This article was produced in partnership with Amwins.
Bethan Moorcraft, of Insurance Business, sat down with Megan North, EVP, and Dave Lewison, EVP, at Amwins, to discuss multi-factor authentication, a critical cybersecurity tool.
Multi-factor authentication (MFA) has become standard practice for organizations looking to secure their corporate networks and minimize the risk of cyberattacks. Over the past two-years, as cyber insurers have grappled with significant increases in frequency and severity of losses, mostly related to ransomware, MFA has quickly become a minimum standard requirement for companies to be considered for cyber insurance coverage.
MFA requires the user to provide two or more verification methods to gain access to a resource such as an application, an online account, a corporate network, or a VPN. Standard authentication combinations include a password and a fingerprint, or a password and a verification code that is sent to the user’s cell phone.
“It has been proven time and time again that it’s very difficult for threat actors to commandeer both access tools. That’s why insurance carriers lean so heavily on MFA as a precaution, because it has proven to drastically reduce the risk of infiltration into an insured’s network,” said Megan North (pictured), executive vice president at Amwins.
MFA is generally inexpensive – often free – to implement. Most email providers, for example, make MFA available at no additional cost; businesses simply have to know and be willing to enable it. Also, many cyber insurers are now partnering with vendors and providing discounted or value-added resources with policies to help insureds of all sizes with the implementation of MFA. This risk mitigation work is happening pre- and post-bind, depending on the individual carriers and their cyber insurance strategies.
“One thing that we’re seeing is that insurance carriers, network security providers, the whole cyber community is recognizing that a collaborative approach is probably best for all,” North told Insurance Business. “The stronger we can make those entities with weaker cybersecurity, the more resilient we are as a whole. So, we are seeing a lot more collaboration across the supply chain from insurance carriers to security vendors, brokers, and insureds. It’s a more holistic effort, and we’re all benefiting from it.”

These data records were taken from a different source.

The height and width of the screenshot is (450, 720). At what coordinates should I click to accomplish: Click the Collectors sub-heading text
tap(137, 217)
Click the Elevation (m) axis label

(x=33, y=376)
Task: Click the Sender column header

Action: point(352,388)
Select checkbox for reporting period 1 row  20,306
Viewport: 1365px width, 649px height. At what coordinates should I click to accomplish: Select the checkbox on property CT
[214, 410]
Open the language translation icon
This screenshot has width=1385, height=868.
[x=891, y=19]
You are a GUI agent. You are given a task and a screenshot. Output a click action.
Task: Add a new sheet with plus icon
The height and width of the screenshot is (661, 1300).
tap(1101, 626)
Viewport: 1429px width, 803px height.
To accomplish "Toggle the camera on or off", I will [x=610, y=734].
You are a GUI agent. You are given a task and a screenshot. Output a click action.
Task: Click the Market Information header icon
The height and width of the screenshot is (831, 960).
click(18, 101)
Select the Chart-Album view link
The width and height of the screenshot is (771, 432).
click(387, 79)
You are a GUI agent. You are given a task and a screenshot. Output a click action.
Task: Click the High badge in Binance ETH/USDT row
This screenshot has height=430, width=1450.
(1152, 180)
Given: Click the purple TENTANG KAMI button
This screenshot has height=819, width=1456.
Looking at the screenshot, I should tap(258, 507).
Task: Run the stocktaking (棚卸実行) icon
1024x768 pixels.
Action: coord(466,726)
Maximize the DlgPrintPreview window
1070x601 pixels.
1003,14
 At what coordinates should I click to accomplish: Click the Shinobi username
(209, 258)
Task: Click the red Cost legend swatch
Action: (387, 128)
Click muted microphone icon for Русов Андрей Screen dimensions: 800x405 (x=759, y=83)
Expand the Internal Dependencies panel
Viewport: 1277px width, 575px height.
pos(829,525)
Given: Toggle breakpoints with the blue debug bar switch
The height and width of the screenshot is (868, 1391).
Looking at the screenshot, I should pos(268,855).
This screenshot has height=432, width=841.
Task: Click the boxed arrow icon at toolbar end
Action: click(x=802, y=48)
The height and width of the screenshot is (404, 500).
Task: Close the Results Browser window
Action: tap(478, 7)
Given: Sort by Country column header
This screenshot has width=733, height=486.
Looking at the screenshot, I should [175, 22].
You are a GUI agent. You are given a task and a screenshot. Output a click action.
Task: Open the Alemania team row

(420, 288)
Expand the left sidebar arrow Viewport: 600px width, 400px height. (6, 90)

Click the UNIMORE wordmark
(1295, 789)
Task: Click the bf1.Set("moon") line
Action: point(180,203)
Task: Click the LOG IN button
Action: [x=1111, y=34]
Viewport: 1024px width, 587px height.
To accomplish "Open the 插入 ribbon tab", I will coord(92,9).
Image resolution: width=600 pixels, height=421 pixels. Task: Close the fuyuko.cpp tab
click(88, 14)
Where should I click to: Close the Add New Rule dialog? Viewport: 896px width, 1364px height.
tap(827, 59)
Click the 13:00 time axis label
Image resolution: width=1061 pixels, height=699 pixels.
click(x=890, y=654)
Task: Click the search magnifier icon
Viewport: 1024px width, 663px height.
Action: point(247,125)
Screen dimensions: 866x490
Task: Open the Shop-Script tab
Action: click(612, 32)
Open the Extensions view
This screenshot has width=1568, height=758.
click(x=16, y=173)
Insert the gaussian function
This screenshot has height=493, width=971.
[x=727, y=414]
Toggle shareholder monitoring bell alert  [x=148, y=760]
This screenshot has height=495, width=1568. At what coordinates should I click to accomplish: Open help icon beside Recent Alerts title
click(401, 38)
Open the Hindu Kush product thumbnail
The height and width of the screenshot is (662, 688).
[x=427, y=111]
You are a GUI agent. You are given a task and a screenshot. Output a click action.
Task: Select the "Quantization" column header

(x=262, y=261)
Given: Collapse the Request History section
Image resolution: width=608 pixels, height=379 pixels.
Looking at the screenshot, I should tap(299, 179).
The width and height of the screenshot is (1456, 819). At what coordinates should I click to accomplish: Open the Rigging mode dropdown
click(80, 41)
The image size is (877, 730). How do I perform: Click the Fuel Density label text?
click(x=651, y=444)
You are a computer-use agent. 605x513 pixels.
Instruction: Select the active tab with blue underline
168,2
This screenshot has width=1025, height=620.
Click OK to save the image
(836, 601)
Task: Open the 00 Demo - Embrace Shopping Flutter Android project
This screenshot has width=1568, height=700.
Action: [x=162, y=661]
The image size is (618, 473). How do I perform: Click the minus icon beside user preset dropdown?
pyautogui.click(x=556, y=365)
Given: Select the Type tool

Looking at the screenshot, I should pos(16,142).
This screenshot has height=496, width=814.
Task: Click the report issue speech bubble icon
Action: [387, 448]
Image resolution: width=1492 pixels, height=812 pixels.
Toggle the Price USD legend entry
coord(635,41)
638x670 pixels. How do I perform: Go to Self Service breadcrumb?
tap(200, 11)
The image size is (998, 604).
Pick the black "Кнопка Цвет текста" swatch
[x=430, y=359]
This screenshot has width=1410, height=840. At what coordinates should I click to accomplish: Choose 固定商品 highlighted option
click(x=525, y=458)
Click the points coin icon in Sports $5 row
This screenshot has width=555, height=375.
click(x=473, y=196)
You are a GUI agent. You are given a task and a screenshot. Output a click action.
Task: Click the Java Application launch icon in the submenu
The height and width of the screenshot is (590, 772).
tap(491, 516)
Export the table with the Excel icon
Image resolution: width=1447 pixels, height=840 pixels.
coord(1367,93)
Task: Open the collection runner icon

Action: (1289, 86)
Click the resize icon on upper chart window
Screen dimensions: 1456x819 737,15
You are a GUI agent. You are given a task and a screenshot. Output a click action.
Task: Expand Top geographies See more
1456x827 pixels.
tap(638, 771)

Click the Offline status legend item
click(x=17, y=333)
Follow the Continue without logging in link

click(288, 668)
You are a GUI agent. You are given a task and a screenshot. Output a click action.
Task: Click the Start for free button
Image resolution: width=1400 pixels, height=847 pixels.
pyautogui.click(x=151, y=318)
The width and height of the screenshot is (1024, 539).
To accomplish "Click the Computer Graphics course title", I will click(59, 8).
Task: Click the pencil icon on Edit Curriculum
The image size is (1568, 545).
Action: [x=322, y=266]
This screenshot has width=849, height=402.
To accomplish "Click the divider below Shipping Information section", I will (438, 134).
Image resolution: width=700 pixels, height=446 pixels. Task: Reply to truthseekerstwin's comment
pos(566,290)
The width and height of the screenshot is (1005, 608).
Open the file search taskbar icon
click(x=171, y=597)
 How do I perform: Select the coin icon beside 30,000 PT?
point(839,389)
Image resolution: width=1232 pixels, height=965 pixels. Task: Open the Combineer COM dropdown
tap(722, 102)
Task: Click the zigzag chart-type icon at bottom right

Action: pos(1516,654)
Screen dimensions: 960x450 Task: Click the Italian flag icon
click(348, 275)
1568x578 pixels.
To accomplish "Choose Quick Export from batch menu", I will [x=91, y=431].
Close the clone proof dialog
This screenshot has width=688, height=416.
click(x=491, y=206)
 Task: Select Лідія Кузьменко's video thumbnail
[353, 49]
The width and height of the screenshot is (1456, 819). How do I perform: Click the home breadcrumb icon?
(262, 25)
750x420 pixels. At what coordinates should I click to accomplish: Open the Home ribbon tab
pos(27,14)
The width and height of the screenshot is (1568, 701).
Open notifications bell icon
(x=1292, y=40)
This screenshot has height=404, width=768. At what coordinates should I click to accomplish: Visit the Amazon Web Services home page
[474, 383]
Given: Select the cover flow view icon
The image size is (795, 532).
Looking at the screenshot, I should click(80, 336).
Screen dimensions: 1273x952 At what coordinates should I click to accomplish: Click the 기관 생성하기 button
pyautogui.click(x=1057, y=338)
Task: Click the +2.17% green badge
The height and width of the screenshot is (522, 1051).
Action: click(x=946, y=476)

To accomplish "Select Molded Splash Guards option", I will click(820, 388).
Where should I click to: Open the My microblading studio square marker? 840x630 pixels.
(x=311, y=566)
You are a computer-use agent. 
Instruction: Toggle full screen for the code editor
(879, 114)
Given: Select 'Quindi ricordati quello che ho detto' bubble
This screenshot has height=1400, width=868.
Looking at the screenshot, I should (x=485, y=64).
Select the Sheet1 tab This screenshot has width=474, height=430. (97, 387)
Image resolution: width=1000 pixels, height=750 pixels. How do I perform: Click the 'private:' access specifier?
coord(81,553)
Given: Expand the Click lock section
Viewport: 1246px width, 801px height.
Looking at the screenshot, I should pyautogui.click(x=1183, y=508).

While MFA is now considered a core security control, it does come with its challenges. Many businesses in the United States are still operating on piecemeal tech stacks after rapid SaaS adoption during the COVID-19 pandemic. Remote work has increased the number of endpoints (connected devices like desktops, laptops, and smartphones) for threat actors to infiltrate and exploit, and this environment has exacerbated the complexity and the cost of MFA implementation.
Not all companies get it right. A large US insurer recently took an electronics manufacturing services company to court for allegedly misrepresenting its use of MFA, which the insurer required to provide cyber coverage. The insured fell victim to a ransomware attack, and upon investigation, the insurer found that the company was not using MFA to the extent promised in their cyber policy application, which was signed by the CEO and head of IT security. As a result, the insurer tried to rescind coverage and any responsibility for paying losses, costs, or claims.
This relates to some shortfalls in the cyber application process, and a lack of clarity in the early days around what underwriters wanted to know about prospective insureds’ use of MFA, according to Dave Lewison (pictured below), executive vice president and national professional lines practice leader at Amwins. For example, if an insured had MFA enabled for one aspect of their business, such as email, they could respond ‘Yes’ to the underwriter question ‘Do you have MFA?’ even if the rest of their operations were unprotected.
“There’s also a potential issue around whether the person filling out and signing the cyber policy application actually knows how to answer that question – ‘Do you have MFA?’ – correctly. Insurers will typically ask for an executive officer of the insured to warrant that everything in the application is true to the best of their knowledge, but there have been situations where people knowingly or unknowingly misrepresent their use of MFA,” Lewison explained.
As a result, some cyber insurers have introduced stricter warranty language, forcing executives to do their due diligence internally to ensure that the application they’re signing is true and accurate. But that also brings to light the issue of timing, said North, and the fact that a warranty statement in a cyber policy application is “simply a snapshot in time” in what is a very fluid and ever-changing cyber risk landscape.
“The warranty statement represents where the client stands at that one point in time, but we all know that cyber risk is constantly evolving, and many companies have been forced to adapt quickly to remote work and new cyber threats,” said North. “Those two words – quick and secure – don’t typically go well together. You could have a situation where the application was true and accurate at the time of signing, but then the company grows mid policy-term, or they make an acquisition and they need some time to get their acquired company up to speed on their cybersecurity.”
In this complex landscape, both North and Lewison encourage retail agents to work with cyber specialists who can provide technical consultation, market access, expert advice, resources, and partnership. North said specialist brokers can help retailers with their messaging around cyber risk and the market’s posture, they can provide assistance with cyber risk mitigation, and they can present companies as a more palatable risk in the challenging marketplace. Lewison summarized: “Working with a specialist is critical. People shouldn’t feel helpless. If they raise their hands, there are cyber specialists ready and willing to help.”